Strawberry Daiquiri Sorbet Lime (Printable Copy)

Vibrant blend of strawberries, lime zest, and rum creates a refreshing, fruity frozen delight.

# What You Need:

→ Fruit

01 - 1 lb fresh strawberries, hulled and halved
02 - Zest of 2 limes
03 - 1/4 cup freshly squeezed lime juice

→ Sweetener

04 - 3/4 cup granulated sugar
05 - 1/2 cup water

→ Alcohol

06 - 1/4 cup white rum

→ Garnish

07 - Extra lime zest for serving, optional
08 - Fresh mint leaves, optional

# How to Make:

01 - In a small saucepan, combine sugar and water. Heat over medium heat, stirring occasionally, until sugar dissolves completely. Remove from heat and allow to cool to room temperature.
02 - In a blender or food processor, combine strawberries, lime juice, lime zest, cooled syrup, and rum.
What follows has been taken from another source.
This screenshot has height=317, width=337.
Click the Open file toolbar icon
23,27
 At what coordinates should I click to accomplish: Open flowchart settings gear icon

Blend until completely smooth.
03 - Pass the puree through a fine-mesh sieve into a bowl to remove seeds and pulp if desired for a smoother texture.
04 - Pour the mixture into an ice cream maker and churn according to manufacturer's instructions until thick and slushy, approximately 20-30 minutes.
05 - Transfer the sorbet to a freezer-safe container, cover with plastic wrap or a lid, and freeze for at least 4 hours or until completely firm.
06 - Scoop into chilled bowls or glasses, garnish with lime zest and fresh mint leaves if desired, and serve immediately.

# Expert Advice:

01 -
  • It tastes like a cocktail you can actually eat, with none of the guilt because it's mostly fruit and ice.
  • The rum adds depth without being overwhelming, and you can skip it entirely if you'd rather keep things family-friendly.
  • Once it's frozen, it keeps in your freezer for weeks, so you can indulge whenever the mood strikes.
02 -
  • If your ice cream maker bowl isn't pre-frozen, your sorbet won't churn properly and will end up more like a slushy; spend the extra time freezing it ahead.
  • Don't skip cooling the syrup; warm syrup added to the fruit will start melting everything immediately and throw off your texture.
03 -
  • Use a microplane or fine grater for the lime zest, as it captures the bright oils without any of the bitter white pith.
  • If you don't own an ice cream maker, you can freeze the blended mixture in a shallow pan and stir it vigorously with a fork every 30 minutes for 3 to 4 hours, though the texture won't be quite as smooth.